### Activity:
Which lines of the records hold the string "agent"? Report only how many of them there are.

### Records:
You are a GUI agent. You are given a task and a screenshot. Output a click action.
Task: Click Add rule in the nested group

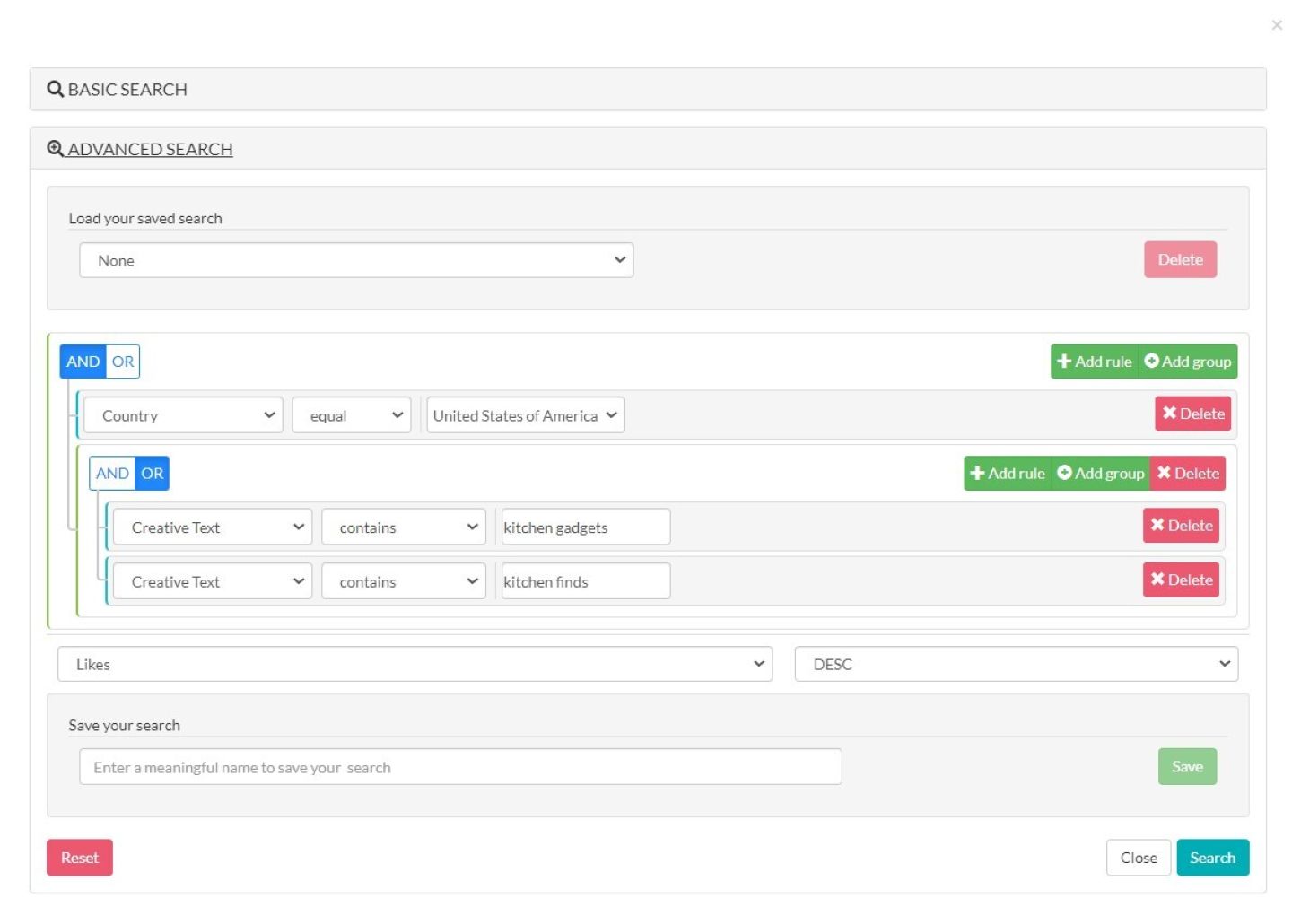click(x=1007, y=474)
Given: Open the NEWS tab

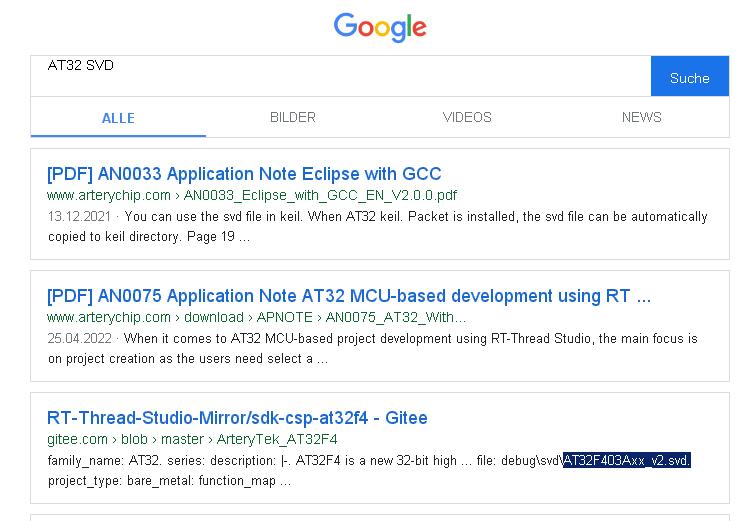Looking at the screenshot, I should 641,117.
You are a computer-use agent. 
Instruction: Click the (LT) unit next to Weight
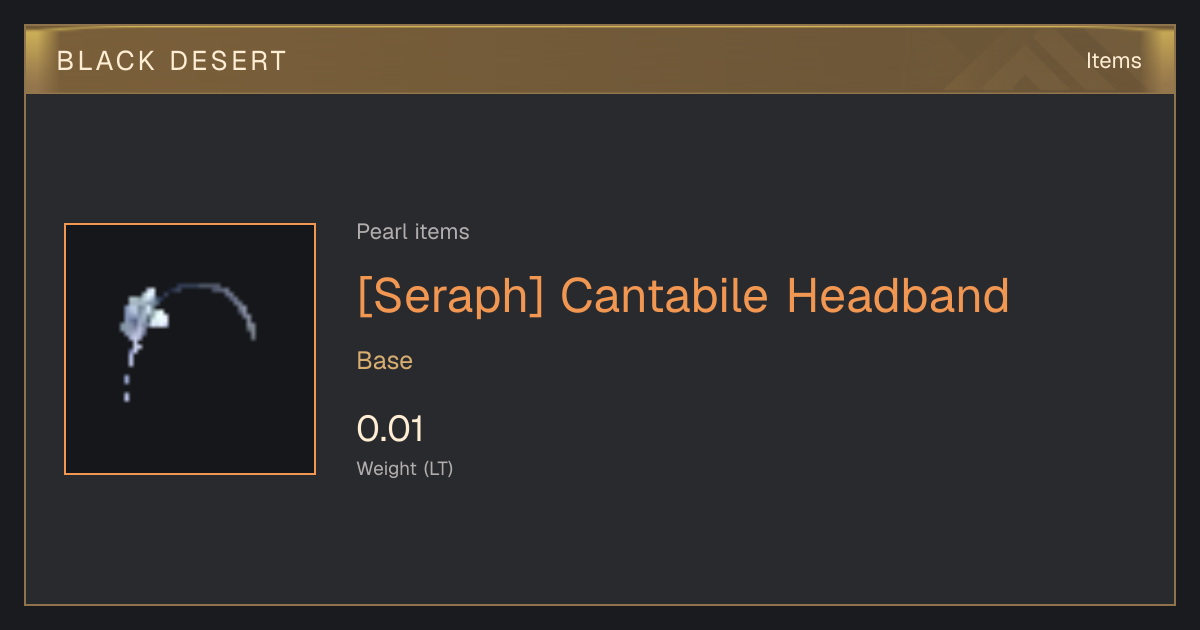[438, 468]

### The completed task:
2